#### Exercise prompt
Update the lines below by replacing every occurrence of "GUI agent" with "desktop agent", leaving everything else as it is.

#### Data section
□ □ □

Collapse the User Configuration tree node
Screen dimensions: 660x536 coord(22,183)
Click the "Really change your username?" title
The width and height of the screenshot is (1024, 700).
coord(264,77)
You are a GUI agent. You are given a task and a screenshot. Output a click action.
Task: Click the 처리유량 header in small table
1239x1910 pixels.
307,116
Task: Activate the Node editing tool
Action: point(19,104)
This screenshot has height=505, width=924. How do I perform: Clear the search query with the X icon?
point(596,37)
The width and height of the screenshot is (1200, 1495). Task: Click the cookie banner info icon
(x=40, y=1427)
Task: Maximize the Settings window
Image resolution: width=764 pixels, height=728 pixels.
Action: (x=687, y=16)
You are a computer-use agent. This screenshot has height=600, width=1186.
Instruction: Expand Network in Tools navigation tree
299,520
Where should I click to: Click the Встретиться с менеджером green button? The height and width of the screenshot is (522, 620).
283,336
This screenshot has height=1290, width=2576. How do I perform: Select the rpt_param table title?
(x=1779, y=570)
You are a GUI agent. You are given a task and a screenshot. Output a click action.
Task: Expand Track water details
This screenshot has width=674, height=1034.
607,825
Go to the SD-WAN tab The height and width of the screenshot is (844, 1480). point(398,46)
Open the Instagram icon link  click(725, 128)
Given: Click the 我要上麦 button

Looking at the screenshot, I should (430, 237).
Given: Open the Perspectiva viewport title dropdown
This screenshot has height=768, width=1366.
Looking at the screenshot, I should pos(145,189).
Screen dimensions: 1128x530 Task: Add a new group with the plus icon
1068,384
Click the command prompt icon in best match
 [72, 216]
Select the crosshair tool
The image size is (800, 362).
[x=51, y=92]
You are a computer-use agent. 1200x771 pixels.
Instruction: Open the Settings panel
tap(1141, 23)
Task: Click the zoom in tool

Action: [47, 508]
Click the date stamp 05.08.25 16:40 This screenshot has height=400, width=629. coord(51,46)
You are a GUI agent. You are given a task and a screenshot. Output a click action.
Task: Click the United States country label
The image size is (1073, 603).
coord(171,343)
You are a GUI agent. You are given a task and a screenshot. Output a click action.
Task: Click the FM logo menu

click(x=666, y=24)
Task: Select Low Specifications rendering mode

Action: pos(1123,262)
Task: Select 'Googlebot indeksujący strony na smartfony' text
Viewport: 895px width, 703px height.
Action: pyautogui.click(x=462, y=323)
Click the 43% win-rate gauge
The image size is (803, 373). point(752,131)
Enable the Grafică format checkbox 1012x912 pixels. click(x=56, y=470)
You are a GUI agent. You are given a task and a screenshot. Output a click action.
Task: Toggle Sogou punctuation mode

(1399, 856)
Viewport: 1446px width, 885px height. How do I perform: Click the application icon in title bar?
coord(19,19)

□ □ □

#### Solution below
Collapse the User Configuration tree node
Screen dimensions: 660x536 coord(22,183)
Click the "Really change your username?" title
The width and height of the screenshot is (1024, 700).
coord(264,77)
You are a desktop agent. You are given a task and a screenshot. Output a click action.
Task: Click the 처리유량 header in small table
1239x1910 pixels.
307,116
Task: Activate the Node editing tool
Action: point(19,104)
This screenshot has height=505, width=924. How do I perform: Clear the search query with the X icon?
point(596,37)
The width and height of the screenshot is (1200, 1495). Task: Click the cookie banner info icon
(x=40, y=1427)
Task: Maximize the Settings window
Image resolution: width=764 pixels, height=728 pixels.
Action: (x=687, y=16)
You are a computer-use agent. This screenshot has height=600, width=1186.
Instruction: Expand Network in Tools navigation tree
299,520
Where should I click to: Click the Встретиться с менеджером green button? The height and width of the screenshot is (522, 620).
283,336
This screenshot has height=1290, width=2576. How do I perform: Select the rpt_param table title?
(x=1779, y=570)
You are a desktop agent. You are given a task and a screenshot. Output a click action.
Task: Expand Track water details
This screenshot has width=674, height=1034.
607,825
Go to the SD-WAN tab The height and width of the screenshot is (844, 1480). point(398,46)
Open the Instagram icon link  click(725, 128)
Given: Click the 我要上麦 button

Looking at the screenshot, I should (430, 237).
Given: Open the Perspectiva viewport title dropdown
This screenshot has height=768, width=1366.
Looking at the screenshot, I should pos(145,189).
Screen dimensions: 1128x530 Task: Add a new group with the plus icon
1068,384
Click the command prompt icon in best match
 [72, 216]
Select the crosshair tool
The image size is (800, 362).
[x=51, y=92]
You are a computer-use agent. 1200x771 pixels.
Instruction: Open the Settings panel
tap(1141, 23)
Task: Click the zoom in tool

Action: [47, 508]
Click the date stamp 05.08.25 16:40 This screenshot has height=400, width=629. coord(51,46)
You are a desktop agent. You are given a task and a screenshot. Output a click action.
Task: Click the United States country label
The image size is (1073, 603).
coord(171,343)
You are a desktop agent. You are given a task and a screenshot. Output a click action.
Task: Click the FM logo menu

click(x=666, y=24)
Task: Select Low Specifications rendering mode

Action: pos(1123,262)
Task: Select 'Googlebot indeksujący strony na smartfony' text
Viewport: 895px width, 703px height.
Action: pyautogui.click(x=462, y=323)
Click the 43% win-rate gauge
The image size is (803, 373). point(752,131)
Enable the Grafică format checkbox 1012x912 pixels. click(x=56, y=470)
You are a desktop agent. You are given a task and a screenshot. Output a click action.
Task: Toggle Sogou punctuation mode

(1399, 856)
Viewport: 1446px width, 885px height. How do I perform: Click the application icon in title bar?
coord(19,19)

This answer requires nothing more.